*** Opening Entries provided ***
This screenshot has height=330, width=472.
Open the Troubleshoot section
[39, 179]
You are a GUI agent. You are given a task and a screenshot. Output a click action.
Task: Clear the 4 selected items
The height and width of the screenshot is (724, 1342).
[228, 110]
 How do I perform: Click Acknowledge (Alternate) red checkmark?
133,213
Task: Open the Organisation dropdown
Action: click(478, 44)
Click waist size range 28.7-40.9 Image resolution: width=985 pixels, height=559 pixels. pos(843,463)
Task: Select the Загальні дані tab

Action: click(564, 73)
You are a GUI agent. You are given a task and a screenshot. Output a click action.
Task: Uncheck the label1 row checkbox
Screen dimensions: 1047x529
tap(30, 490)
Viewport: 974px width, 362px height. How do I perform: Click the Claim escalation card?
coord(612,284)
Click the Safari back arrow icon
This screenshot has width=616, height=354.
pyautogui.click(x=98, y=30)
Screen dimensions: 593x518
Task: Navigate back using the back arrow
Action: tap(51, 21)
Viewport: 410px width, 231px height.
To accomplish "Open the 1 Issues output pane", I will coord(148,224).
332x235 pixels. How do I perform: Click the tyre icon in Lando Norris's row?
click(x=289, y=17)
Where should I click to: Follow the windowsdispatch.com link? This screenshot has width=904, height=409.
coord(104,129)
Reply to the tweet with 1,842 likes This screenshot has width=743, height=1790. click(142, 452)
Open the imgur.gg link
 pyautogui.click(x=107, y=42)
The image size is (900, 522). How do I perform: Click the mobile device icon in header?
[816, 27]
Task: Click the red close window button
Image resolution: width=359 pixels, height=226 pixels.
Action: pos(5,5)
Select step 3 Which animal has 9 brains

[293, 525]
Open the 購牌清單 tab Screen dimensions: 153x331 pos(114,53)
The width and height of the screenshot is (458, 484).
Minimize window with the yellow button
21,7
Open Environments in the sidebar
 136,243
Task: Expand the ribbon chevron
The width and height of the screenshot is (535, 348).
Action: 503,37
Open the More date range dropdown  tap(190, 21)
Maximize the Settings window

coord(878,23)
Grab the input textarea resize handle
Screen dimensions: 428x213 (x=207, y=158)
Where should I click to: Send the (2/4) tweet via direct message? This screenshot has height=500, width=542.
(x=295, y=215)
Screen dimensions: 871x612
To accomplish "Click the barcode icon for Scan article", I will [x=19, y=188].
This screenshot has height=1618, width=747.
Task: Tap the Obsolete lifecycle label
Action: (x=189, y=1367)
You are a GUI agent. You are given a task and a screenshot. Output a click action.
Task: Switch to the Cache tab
*** Closing Entries provided ***
The entries are to be repeated exactly, with nothing altered.

The completed task
This screenshot has height=330, width=472.
Open the Troubleshoot section
[39, 179]
You are a GUI agent. You are given a task and a screenshot. Output a click action.
Task: Clear the 4 selected items
The height and width of the screenshot is (724, 1342).
[228, 110]
 How do I perform: Click Acknowledge (Alternate) red checkmark?
133,213
Task: Open the Organisation dropdown
Action: click(478, 44)
Click waist size range 28.7-40.9 Image resolution: width=985 pixels, height=559 pixels. pos(843,463)
Task: Select the Загальні дані tab

Action: click(564, 73)
You are a GUI agent. You are given a task and a screenshot. Output a click action.
Task: Uncheck the label1 row checkbox
Screen dimensions: 1047x529
tap(30, 490)
Viewport: 974px width, 362px height. How do I perform: Click the Claim escalation card?
coord(612,284)
Click the Safari back arrow icon
This screenshot has width=616, height=354.
pyautogui.click(x=98, y=30)
Screen dimensions: 593x518
Task: Navigate back using the back arrow
Action: tap(51, 21)
Viewport: 410px width, 231px height.
To accomplish "Open the 1 Issues output pane", I will coord(148,224).
332x235 pixels. How do I perform: Click the tyre icon in Lando Norris's row?
click(x=289, y=17)
Where should I click to: Follow the windowsdispatch.com link? This screenshot has width=904, height=409.
coord(104,129)
Reply to the tweet with 1,842 likes This screenshot has width=743, height=1790. click(142, 452)
Open the imgur.gg link
 pyautogui.click(x=107, y=42)
The image size is (900, 522). How do I perform: Click the mobile device icon in header?
[816, 27]
Task: Click the red close window button
Image resolution: width=359 pixels, height=226 pixels.
Action: pos(5,5)
Select step 3 Which animal has 9 brains

[293, 525]
Open the 購牌清單 tab Screen dimensions: 153x331 pos(114,53)
The width and height of the screenshot is (458, 484).
Minimize window with the yellow button
21,7
Open Environments in the sidebar
 136,243
Task: Expand the ribbon chevron
The width and height of the screenshot is (535, 348).
Action: 503,37
Open the More date range dropdown  tap(190, 21)
Maximize the Settings window

coord(878,23)
Grab the input textarea resize handle
Screen dimensions: 428x213 (x=207, y=158)
Where should I click to: Send the (2/4) tweet via direct message? This screenshot has height=500, width=542.
(x=295, y=215)
Screen dimensions: 871x612
To accomplish "Click the barcode icon for Scan article", I will [x=19, y=188].
This screenshot has height=1618, width=747.
Task: Tap the Obsolete lifecycle label
Action: (x=189, y=1367)
You are a GUI agent. You are given a task and a screenshot. Output a click action.
Task: Switch to the Cache tab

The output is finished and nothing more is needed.